→ About this task: Only lines with the string "target" are wanted. Pull them out of the data.

→ Material for this task:
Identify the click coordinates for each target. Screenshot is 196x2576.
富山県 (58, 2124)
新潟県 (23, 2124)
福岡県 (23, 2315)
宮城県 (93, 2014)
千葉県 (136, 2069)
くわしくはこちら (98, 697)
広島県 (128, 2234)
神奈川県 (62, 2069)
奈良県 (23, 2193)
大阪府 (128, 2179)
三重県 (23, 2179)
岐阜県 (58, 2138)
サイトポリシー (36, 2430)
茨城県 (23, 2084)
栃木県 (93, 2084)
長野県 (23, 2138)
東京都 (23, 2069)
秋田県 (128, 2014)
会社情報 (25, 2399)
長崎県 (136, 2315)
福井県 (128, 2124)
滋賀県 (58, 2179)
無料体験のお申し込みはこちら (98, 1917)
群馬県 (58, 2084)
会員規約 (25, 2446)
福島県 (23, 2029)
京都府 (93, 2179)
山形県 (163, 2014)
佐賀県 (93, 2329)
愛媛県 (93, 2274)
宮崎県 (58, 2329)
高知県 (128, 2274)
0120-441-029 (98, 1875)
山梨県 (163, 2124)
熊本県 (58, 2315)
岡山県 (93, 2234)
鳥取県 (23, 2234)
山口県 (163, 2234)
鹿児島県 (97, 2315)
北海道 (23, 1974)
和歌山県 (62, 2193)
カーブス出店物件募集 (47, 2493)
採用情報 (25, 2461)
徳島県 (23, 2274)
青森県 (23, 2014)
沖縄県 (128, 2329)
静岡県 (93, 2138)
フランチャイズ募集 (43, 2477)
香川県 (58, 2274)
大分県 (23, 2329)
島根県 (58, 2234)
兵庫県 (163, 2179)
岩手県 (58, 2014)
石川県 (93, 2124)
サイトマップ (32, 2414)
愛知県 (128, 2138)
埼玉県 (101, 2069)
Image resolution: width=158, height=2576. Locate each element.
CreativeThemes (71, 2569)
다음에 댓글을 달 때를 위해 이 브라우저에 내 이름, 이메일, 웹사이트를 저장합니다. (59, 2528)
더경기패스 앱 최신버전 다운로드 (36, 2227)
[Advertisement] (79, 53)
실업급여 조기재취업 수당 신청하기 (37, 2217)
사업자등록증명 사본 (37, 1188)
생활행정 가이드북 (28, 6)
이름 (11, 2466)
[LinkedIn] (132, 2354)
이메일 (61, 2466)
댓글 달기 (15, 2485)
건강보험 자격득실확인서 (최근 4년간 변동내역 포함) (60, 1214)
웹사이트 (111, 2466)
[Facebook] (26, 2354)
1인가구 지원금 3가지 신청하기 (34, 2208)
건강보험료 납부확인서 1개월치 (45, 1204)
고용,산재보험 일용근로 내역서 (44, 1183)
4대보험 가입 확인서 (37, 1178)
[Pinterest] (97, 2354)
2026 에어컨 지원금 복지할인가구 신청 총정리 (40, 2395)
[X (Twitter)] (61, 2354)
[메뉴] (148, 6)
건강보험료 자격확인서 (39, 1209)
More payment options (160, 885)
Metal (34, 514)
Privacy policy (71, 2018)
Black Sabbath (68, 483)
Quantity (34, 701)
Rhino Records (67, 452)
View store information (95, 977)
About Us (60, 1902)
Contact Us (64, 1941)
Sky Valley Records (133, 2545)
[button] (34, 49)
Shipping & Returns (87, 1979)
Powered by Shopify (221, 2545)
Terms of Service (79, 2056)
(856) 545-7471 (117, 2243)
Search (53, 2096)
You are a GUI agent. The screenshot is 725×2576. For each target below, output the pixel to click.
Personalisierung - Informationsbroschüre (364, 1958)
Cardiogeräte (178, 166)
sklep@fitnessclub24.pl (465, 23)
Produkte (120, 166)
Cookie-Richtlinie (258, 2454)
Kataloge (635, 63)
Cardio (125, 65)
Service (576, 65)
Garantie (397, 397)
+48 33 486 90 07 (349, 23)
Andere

→ Written response:
Identify the click coordinates for each target. Screenshot is 196x2576.
You are a GUI agent. The screenshot is 725×2576. For each target below, output the pixel to click.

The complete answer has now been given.